Mrityunjay Kumar
MRIT-yen-jay koo-MARR
- blog
- Resume in html
- Curriculum Vitae
- Palo Alto, California, US
I am eager to pursue new opportunities in the field of distributed systems and I am confident that my skills and experience make me a valuable asset to any organization in this area.
Currently, I work in a role in Microsoft's PowerPoint backend service engineering team. I have over 7 years of professional experience in software development, including over 2 years with VMware's vSAN storage team, and 3 years as a Senior Software Engineer on the Data Science team at Talentica Software. Additionally, I spent 2 years in the multimedia team at Mediatek.
Current Experience
Software Engineer - 2
Powerpoint Backend engineering team
Research Experience
Graduate Research Assistant
Distributed Multi-core Transactional Database
- Implementing asynchronous replication with multi-process paxos to remove contention
- Implemented fast header-only/compiled, C++ logging library facilitating aligned memory allocators with features like Rotating log and auto-flush in approx. 1200 LOC.
- Implemented optimistic replay protocol to guarantee serializibility and wrote verification pipeline for logged streams.
- Wrote various evaluation micro-benchmarks to inspect contention points and indenfied flows help of mutrace and gprof tool
Previous Experience
Member Of Technical Staff - III
Lead effort for designing FSCK user-space tool infrastructure for VMware Distributed Storage.
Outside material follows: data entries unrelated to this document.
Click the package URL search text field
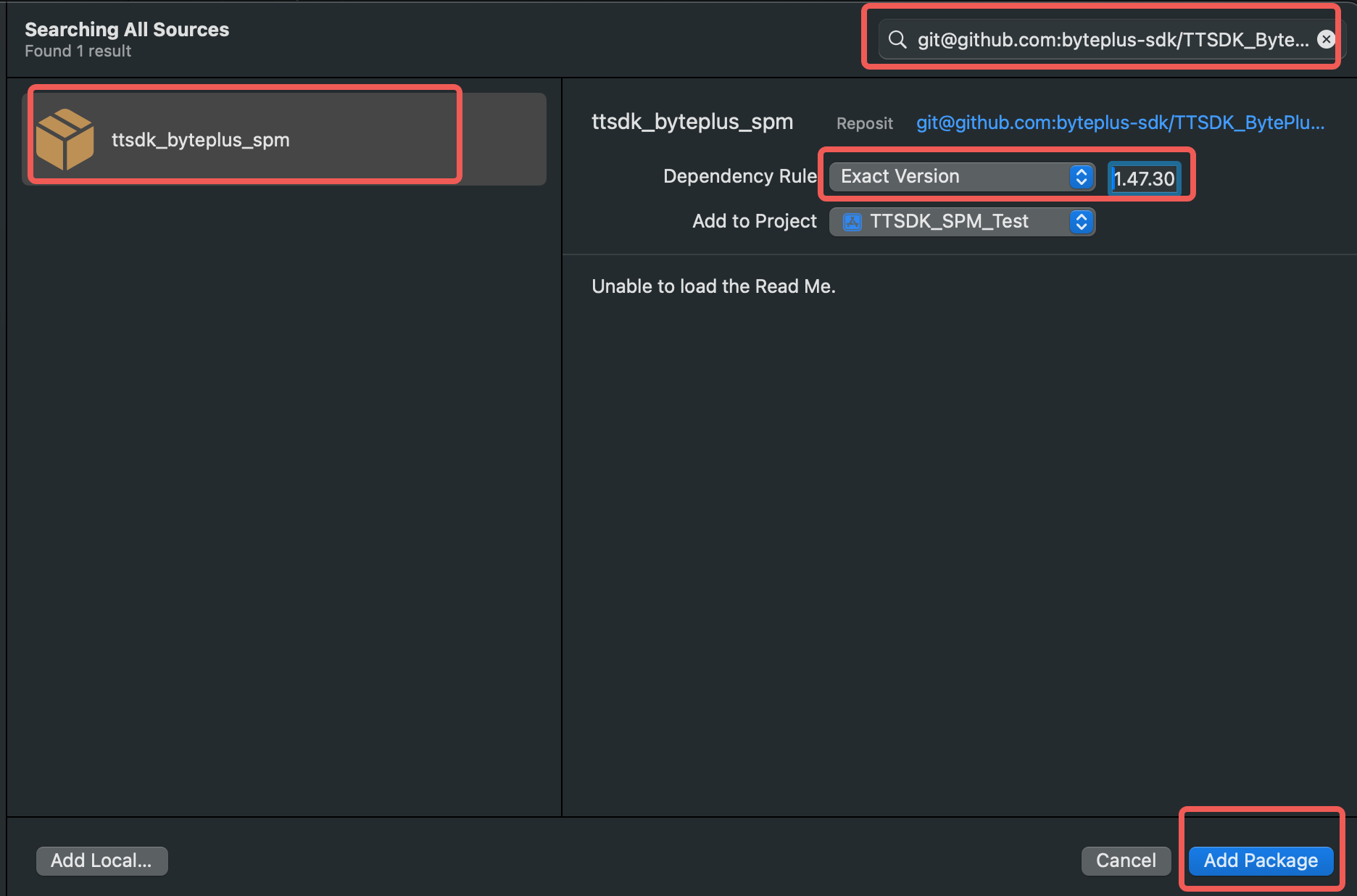1357x896 pixels. point(1113,39)
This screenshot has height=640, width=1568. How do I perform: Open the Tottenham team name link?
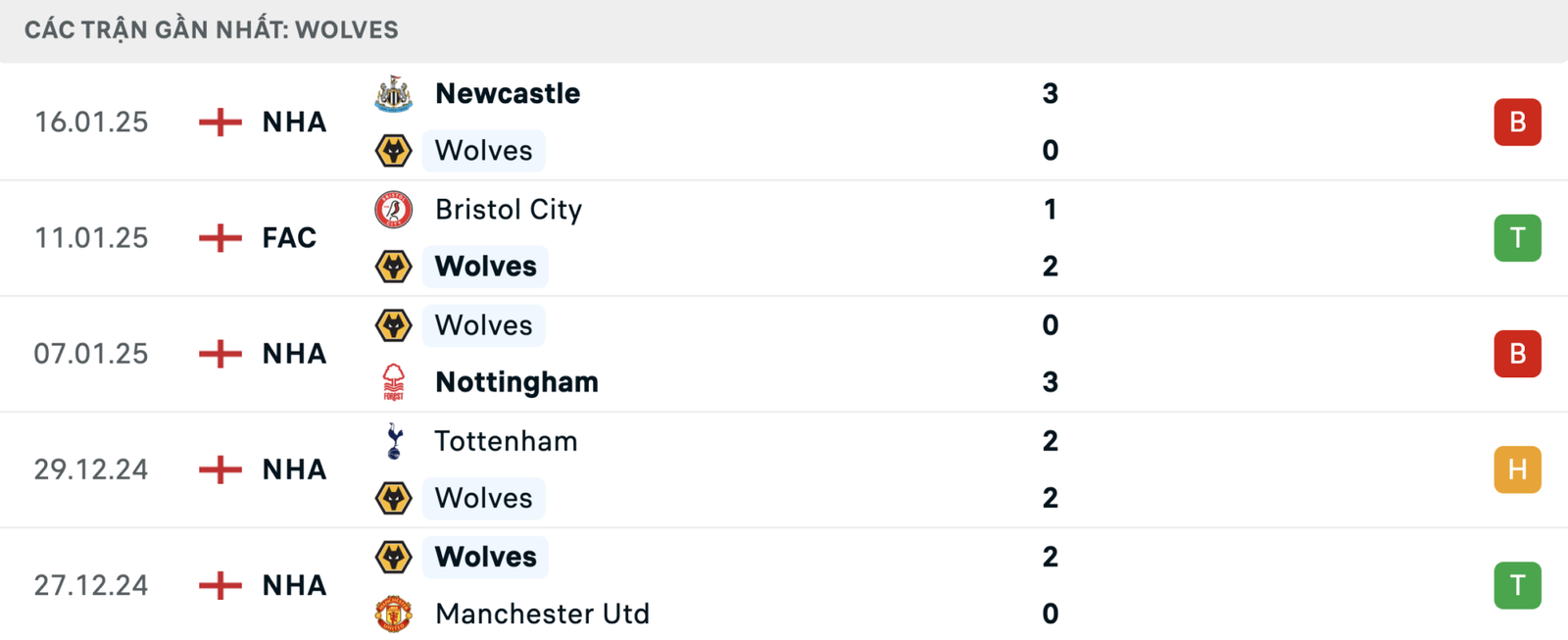coord(506,441)
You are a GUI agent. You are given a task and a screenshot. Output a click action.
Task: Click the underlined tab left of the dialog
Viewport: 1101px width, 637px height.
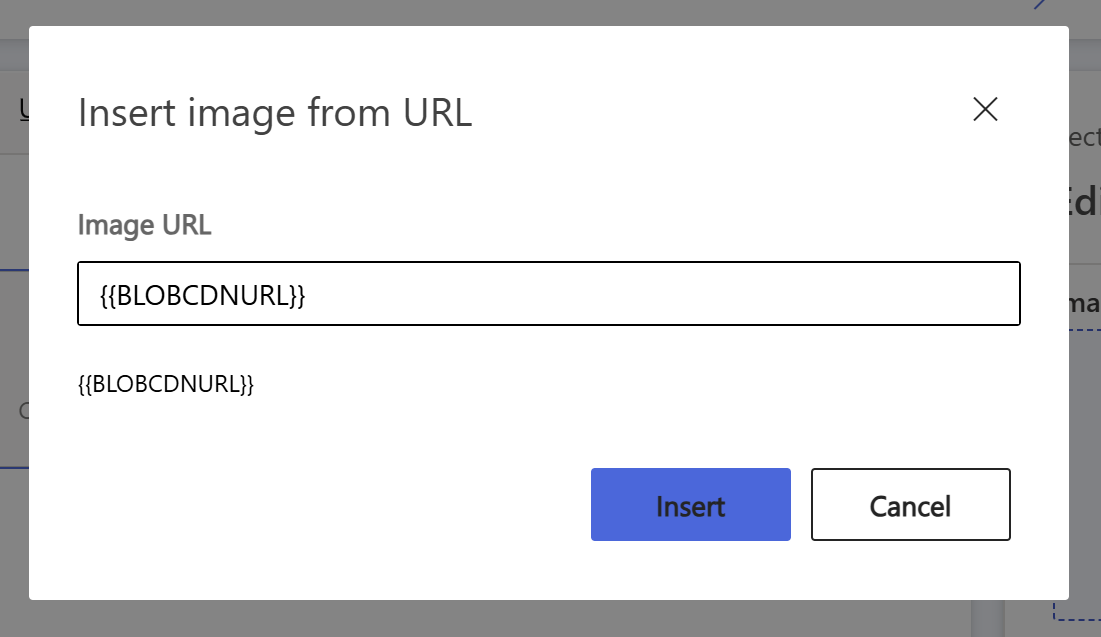22,110
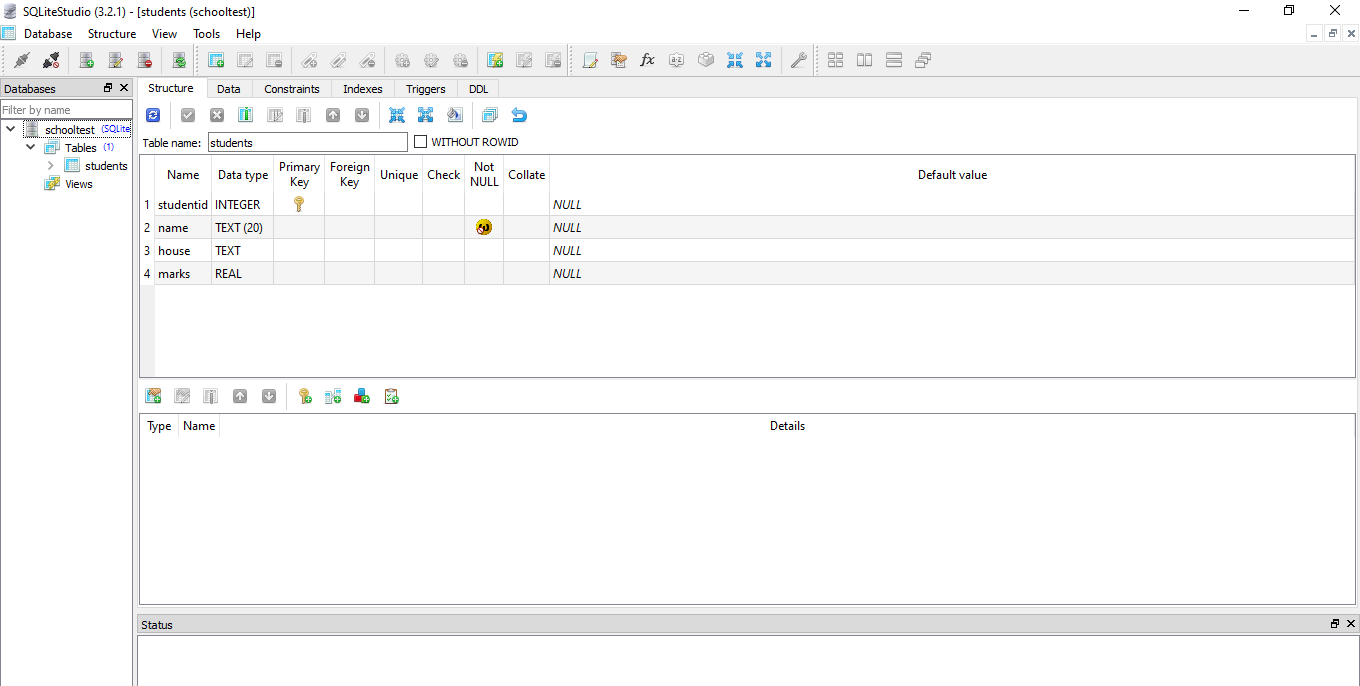Collapse the schooltest database tree
The image size is (1360, 686).
point(10,128)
Core part of snapshot dev team.
- Distributed FSCK [Infrastructure] Conceptualized and implemented distributed FSCK tool for analyzing and repairing storage metadata. This tool is leveraged to analyze the state of metadata storage on disk after crash recovery by forming analysis matrices and cross consistency patterns between multiple metadata data structures like B+ trees, bitmap, segment usage table. The service can be scheduled or run on-demand to check the health of the storage system k-v store. In addition, the service is also used for other storage features, such as snapshots, un-map, segment cleaning to verify consistency and integrity of the metadata.
- Distributed FSCK [Core Algorithms] End-to-end implementation of a cloud-native microservice to validate the integrity of the file system key-value store (such as B+ trees). New validating algorithm can be attached in both online and offline modes, leveraging lazy evaluation at runtime.
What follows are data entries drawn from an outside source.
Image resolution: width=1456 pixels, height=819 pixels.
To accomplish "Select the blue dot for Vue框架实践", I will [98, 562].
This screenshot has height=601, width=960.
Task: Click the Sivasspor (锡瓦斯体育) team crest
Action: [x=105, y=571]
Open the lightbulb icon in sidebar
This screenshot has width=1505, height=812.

- Snapsnot Crash Consistency Implemented serialized transactional consistency of snapshots in presence of crash. It was implemented via replaying commited reads from persisted WALs.
- Snapsnot Telemetry & Monitoring Implemented aggregated snapshot capacity from scratch to support statistics collection with p99 latency in range of 30 ms.
Teaching Assistant
Taught Introduction to Data Science (CSE-351) with Prof. Martin Radfar. Helped to set quizes and midterms. Wrote test module to auto generate scores for homework assignments and quizes
Senior Software Engineer
I joined data science team as a software engineer and worked almost three years in Applications ranging from search engine, File Sync Application, NLP Pipelines, Chat bots and applying machine learning algorithms in network based solutions. We developed a novel algorithm which coins the answerability of a question.
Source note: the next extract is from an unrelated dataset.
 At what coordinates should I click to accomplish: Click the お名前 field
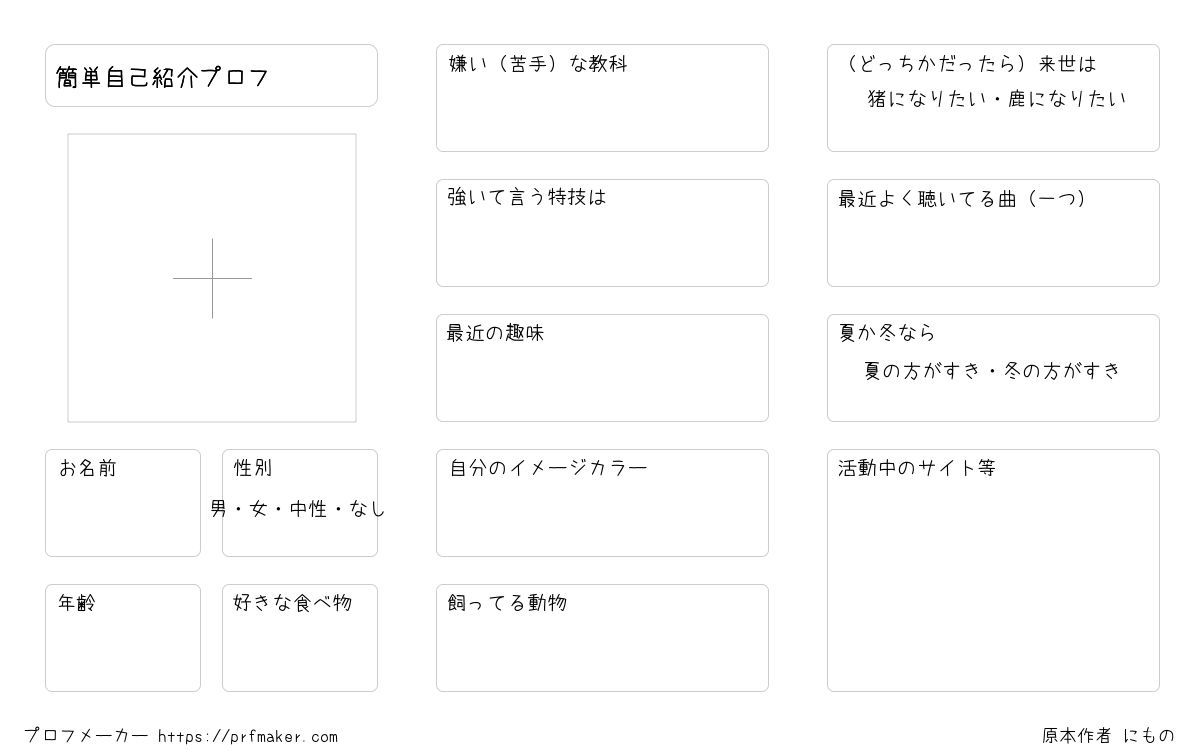click(122, 515)
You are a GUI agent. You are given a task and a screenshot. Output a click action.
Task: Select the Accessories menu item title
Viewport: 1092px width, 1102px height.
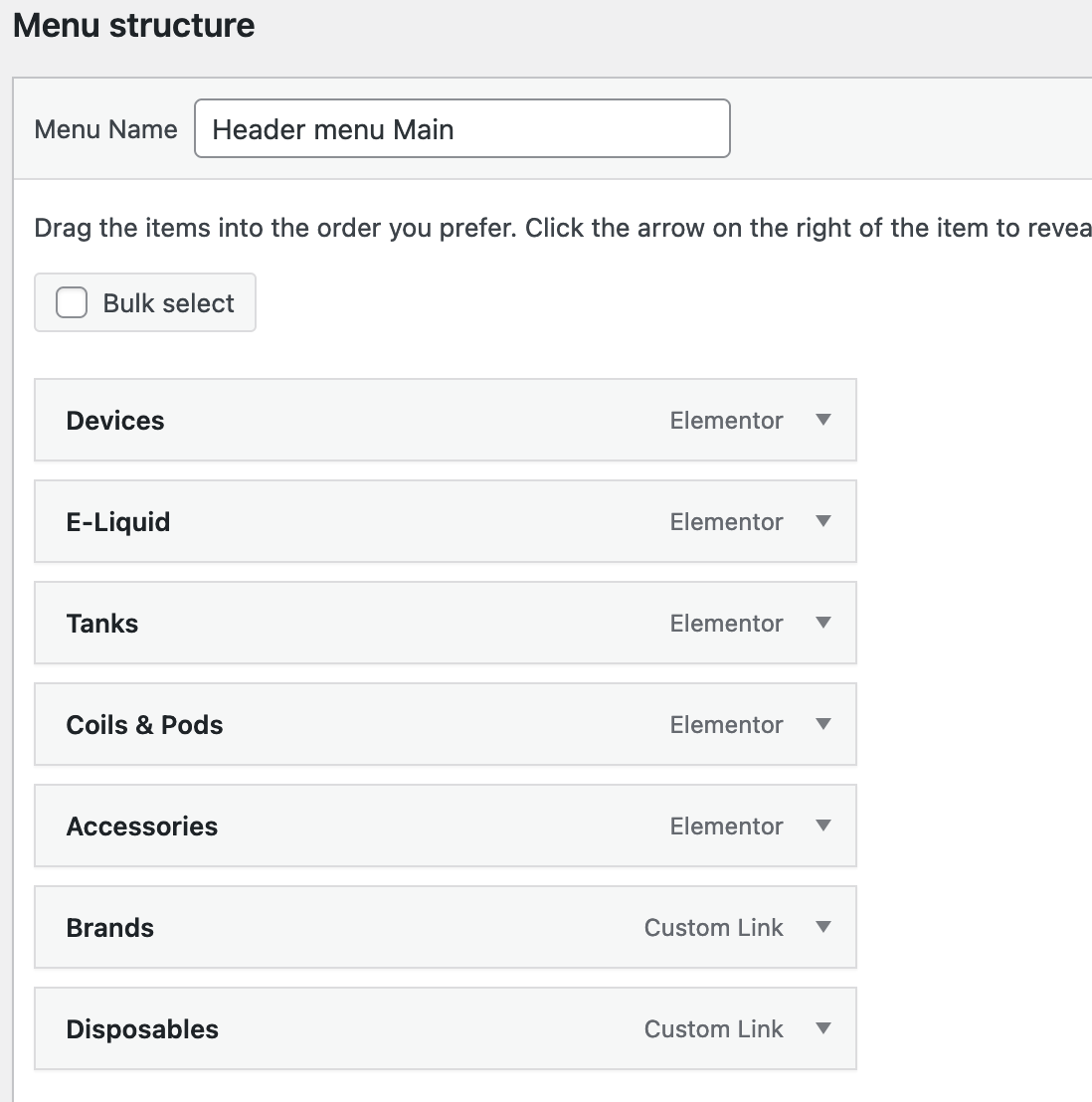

- Network Traffic Estimation Implemented a ensembled regression model for network bandwidth prediction using SLA metrics and real feedback from native Speedtest Tool.
- ML Model Realtime Deployment Implemented an ingestion pipeline for model deployment using Storm, Kafka, Python, Java
- Indoor Location Positioning for BLE assets 95% classifying the region for Static Assets and 68% accuracy in Regression based on region triangulation using RSSI and the interference correction
- Network Traffic Identification Developed a multi-modal Machine Learning model for network traffic classification for Audio and Video streaming using Ensemble of regression and auto-encoders.
- Data dump tool for AWS Athena Added an ad-hoc client to Storm topology to support collection of Real-time data to Disk & Batch pipeline using Java, Spark.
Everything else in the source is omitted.